LAS VEGAS — Global economist Michael Colopy, speaking at the ICAST show in Las Vegas this morning, said that U.S. companies depending on China for production may see new challenges in the next two years as the aging leadership in the giant nation is replaced.
“There is upward pressure on labor costs as workers are becoming more aggressive in seeking higher pay and more benefits,” said Colopy. “There have been slow-downs and sit-downs and even sabotage in a few cases, and this could spread without changes.”
He said that political stability of the Far East might also be a concern under new leadership.
“China has long claimed rights to the seas off Viet Nam and the Philippines, and Viet Nam, in particular, is not backing down to their claims,” said Colopy. “And in China, there’s rising nationalism. Conflict anywhere in that part of the world could have a huge impact on billions in U.S. manufacturing.”
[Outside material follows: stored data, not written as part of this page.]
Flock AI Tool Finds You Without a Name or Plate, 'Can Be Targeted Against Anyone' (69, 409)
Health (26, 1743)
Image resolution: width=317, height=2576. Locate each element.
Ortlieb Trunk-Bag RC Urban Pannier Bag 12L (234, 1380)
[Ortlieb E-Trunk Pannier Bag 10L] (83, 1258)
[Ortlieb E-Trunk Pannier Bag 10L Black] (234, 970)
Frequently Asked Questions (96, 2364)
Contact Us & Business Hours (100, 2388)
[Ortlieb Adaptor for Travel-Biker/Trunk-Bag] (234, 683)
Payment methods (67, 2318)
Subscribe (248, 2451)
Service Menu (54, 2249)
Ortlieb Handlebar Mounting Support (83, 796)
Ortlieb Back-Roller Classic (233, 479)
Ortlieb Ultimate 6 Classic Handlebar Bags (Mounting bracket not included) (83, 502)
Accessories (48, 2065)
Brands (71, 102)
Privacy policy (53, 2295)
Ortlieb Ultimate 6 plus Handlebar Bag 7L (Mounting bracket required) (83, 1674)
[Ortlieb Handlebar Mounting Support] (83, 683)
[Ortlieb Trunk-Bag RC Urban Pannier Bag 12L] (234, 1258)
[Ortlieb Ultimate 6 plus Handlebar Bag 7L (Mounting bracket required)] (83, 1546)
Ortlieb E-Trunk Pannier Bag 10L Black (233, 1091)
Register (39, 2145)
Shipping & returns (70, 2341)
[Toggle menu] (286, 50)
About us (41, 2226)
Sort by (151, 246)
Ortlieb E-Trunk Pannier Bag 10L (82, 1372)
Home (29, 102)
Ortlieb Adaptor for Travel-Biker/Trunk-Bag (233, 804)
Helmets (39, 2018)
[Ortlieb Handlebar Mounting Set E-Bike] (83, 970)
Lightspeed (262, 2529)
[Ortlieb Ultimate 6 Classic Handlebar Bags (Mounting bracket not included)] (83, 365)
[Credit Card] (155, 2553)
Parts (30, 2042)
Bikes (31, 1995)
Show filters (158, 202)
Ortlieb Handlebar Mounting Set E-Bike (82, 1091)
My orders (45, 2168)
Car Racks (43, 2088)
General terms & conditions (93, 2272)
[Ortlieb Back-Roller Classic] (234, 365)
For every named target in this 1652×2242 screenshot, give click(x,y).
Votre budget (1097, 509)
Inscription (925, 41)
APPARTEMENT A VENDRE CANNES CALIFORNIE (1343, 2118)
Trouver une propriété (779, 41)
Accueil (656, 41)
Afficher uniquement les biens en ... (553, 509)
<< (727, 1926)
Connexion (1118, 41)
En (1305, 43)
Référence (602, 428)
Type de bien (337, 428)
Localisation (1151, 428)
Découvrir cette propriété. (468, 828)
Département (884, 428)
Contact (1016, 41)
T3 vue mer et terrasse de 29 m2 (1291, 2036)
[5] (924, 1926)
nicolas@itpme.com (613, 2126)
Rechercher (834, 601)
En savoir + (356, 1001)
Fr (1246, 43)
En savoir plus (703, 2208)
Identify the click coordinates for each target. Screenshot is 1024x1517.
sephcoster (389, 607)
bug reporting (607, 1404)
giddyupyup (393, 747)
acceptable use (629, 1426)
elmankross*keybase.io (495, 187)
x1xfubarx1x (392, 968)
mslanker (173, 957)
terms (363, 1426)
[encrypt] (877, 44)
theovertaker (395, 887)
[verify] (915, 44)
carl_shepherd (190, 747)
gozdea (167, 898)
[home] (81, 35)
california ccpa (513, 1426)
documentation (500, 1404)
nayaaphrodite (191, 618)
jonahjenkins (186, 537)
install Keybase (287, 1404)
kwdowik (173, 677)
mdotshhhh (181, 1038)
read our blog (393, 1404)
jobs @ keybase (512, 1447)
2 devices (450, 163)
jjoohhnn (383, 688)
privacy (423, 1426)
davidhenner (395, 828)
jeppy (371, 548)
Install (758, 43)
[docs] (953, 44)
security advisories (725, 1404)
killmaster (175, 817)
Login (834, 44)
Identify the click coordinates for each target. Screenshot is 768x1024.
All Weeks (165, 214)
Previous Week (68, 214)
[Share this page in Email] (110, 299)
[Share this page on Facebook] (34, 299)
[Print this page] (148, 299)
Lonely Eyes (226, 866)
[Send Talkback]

He also said that the remarkably rapid rise of an enormous middle class, leaping in a single generation out of poverty, will cause more domestic demand for product, which will put upward pressure on products for export.
On the other hand, he said that there seems to be a quieting of conflict between China and Taiwan, which would likely result in an improved business climate for Western manufacturers.
“Overall, the Chinese want stability in their society, and seem able to keep it at present. Western-style democracy is not about to break out — most people do not want it. They have a different concept, but it seems to be working for them under current conditions,” Colopy said.